ONTAP RBAC features in SnapCenter Plug-in for VMware vSphere
ONTAP RBAC applies only to SnapCenter Server application-consistent (application over VMDK) jobs. |
ONTAP role-based access control (RBAC) enables you to control access to specific storage systems and the actions a user can perform on those storage systems. The SnapCenter VMware plug-in works with vCenter Server RBAC, SnapCenter RBAC (when needed to support application-based operations), and ONTAP RBAC to determine which SnapCenter tasks a specific user can perform on objects on a specific storage system.
SnapCenter uses the credentials that you set up (username and password) to authenticate each storage system and determine which operations can be performed on that storage system. The SnapCenter VMware plug-in uses one set of credentials for each storage system. These credentials determine all tasks that can be performed on that storage system; in other words, the credentials are for SnapCenter, not an individual SnapCenter user.
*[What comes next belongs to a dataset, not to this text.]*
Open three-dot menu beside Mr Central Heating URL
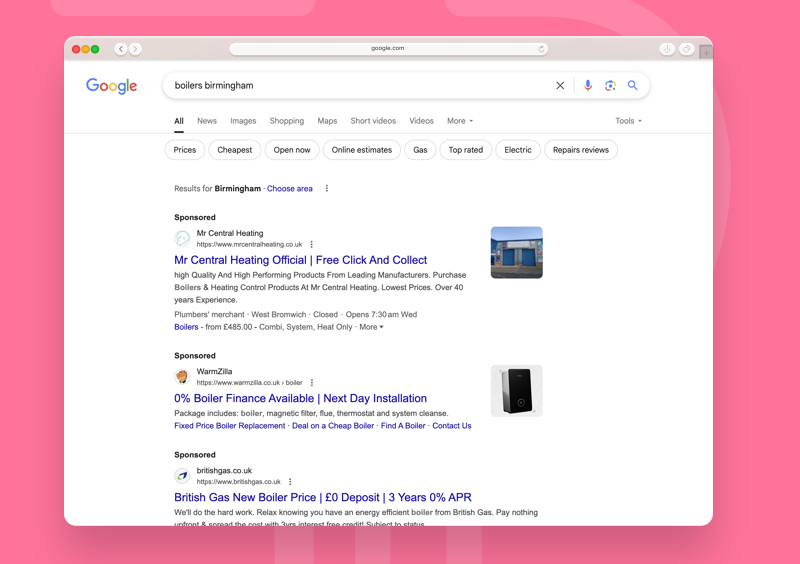Screen dimensions: 800x564 (x=312, y=244)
ONTAP RBAC applies only to accessing storage systems and performing SnapCenter tasks related to storage, such as backing up VMs. If you do not have the appropriate ONTAP RBAC privileges for a specific storage system, you cannot perform any tasks on a vSphere object hosted on that storage system.
Each storage system has one set of ONTAP privileges associated with it.
Using both ONTAP RBAC and vCenter Server RBAC provides the following benefits:
-
Security
The administrator can control which users can perform which tasks on both a fine-grained vCenter Server object level and a storage system level.
-
Audit information
In many cases, SnapCenter provides an audit trail on the storage system that lets you track events back to the vCenter user who performed the storage modifications.
-
Usability
You can maintain controller credentials in one place.